*What needs to be done*: With the line containing "Given: Switch to the 全体サマリー tab" as the first and the final line of the entries as the last, repeat exactly the lines in that span, including both.

*Records to process*:

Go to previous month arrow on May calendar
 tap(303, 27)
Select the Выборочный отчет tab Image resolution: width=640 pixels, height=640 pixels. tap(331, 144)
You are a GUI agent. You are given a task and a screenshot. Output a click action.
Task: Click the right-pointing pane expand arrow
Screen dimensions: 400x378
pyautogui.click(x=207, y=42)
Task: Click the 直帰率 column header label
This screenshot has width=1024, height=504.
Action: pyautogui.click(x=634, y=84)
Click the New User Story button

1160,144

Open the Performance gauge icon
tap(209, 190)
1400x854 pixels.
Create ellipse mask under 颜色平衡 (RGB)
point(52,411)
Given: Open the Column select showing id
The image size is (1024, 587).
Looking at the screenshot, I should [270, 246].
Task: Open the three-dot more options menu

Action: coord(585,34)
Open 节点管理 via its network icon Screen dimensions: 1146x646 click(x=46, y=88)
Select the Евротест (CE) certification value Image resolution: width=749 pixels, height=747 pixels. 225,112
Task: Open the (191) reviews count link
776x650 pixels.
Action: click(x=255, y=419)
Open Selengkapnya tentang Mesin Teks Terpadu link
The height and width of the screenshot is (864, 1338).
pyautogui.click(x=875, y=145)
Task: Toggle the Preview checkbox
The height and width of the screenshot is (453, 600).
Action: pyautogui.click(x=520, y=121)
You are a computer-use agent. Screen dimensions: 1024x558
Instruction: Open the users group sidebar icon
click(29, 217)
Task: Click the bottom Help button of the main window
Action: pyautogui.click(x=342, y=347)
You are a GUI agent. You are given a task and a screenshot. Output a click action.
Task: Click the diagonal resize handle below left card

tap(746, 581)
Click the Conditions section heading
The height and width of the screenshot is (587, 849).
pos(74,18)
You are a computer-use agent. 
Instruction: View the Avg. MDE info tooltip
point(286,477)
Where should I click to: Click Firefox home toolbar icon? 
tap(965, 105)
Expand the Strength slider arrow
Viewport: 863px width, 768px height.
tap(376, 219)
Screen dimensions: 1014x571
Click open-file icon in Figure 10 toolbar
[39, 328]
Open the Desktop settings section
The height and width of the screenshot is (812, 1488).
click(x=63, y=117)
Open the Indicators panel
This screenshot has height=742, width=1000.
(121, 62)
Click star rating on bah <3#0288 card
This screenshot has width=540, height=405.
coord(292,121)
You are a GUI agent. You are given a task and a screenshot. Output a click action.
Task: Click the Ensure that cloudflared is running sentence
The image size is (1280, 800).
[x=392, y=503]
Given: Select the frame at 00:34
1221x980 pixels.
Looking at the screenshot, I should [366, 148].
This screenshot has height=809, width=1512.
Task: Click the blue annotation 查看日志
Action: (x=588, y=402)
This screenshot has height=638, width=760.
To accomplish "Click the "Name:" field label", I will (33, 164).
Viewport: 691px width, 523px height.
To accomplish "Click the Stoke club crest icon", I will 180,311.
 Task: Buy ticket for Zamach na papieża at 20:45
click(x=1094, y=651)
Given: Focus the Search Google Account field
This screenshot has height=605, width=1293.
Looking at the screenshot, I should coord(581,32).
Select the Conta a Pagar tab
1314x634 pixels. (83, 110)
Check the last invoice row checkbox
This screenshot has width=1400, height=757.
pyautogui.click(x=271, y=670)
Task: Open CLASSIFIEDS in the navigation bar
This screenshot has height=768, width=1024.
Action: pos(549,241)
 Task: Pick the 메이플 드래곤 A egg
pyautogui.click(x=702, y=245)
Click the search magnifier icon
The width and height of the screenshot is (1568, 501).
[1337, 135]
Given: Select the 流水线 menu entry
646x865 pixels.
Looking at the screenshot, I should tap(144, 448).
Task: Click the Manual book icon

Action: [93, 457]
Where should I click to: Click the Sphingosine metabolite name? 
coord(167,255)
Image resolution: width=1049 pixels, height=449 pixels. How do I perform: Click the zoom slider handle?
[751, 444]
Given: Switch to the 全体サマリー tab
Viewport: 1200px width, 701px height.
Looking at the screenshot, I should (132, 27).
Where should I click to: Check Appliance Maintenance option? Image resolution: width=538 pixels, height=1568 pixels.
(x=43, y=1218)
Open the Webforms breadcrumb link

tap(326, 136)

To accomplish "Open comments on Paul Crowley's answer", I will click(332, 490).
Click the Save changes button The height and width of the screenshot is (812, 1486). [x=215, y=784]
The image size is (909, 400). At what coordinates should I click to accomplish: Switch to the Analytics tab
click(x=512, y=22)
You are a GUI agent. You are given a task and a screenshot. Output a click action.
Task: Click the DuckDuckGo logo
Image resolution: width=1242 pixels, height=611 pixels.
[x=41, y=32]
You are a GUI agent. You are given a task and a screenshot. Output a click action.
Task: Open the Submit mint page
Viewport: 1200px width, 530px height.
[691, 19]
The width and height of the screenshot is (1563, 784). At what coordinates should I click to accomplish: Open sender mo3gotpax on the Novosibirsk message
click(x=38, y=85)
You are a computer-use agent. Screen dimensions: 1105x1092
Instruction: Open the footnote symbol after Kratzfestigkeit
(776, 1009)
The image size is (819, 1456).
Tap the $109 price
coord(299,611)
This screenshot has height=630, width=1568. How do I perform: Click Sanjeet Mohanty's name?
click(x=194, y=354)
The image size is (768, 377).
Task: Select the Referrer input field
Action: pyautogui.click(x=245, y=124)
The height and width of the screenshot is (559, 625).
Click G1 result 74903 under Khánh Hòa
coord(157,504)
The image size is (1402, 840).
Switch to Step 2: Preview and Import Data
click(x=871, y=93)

*Output below*:
Given: Switch to the 全体サマリー tab
Viewport: 1200px width, 701px height.
Looking at the screenshot, I should (132, 27).
Where should I click to: Check Appliance Maintenance option? Image resolution: width=538 pixels, height=1568 pixels.
(x=43, y=1218)
Open the Webforms breadcrumb link

tap(326, 136)

To accomplish "Open comments on Paul Crowley's answer", I will click(332, 490).
Click the Save changes button The height and width of the screenshot is (812, 1486). [x=215, y=784]
The image size is (909, 400). At what coordinates should I click to accomplish: Switch to the Analytics tab
click(x=512, y=22)
You are a GUI agent. You are given a task and a screenshot. Output a click action.
Task: Click the DuckDuckGo logo
Image resolution: width=1242 pixels, height=611 pixels.
[x=41, y=32]
You are a GUI agent. You are given a task and a screenshot. Output a click action.
Task: Open the Submit mint page
Viewport: 1200px width, 530px height.
[691, 19]
The width and height of the screenshot is (1563, 784). At what coordinates should I click to accomplish: Open sender mo3gotpax on the Novosibirsk message
click(x=38, y=85)
You are a computer-use agent. Screen dimensions: 1105x1092
Instruction: Open the footnote symbol after Kratzfestigkeit
(776, 1009)
The image size is (819, 1456).
Tap the $109 price
coord(299,611)
This screenshot has height=630, width=1568. How do I perform: Click Sanjeet Mohanty's name?
click(x=194, y=354)
The image size is (768, 377).
Task: Select the Referrer input field
Action: pyautogui.click(x=245, y=124)
The height and width of the screenshot is (559, 625).
Click G1 result 74903 under Khánh Hòa
coord(157,504)
The image size is (1402, 840).
Switch to Step 2: Preview and Import Data
click(x=871, y=93)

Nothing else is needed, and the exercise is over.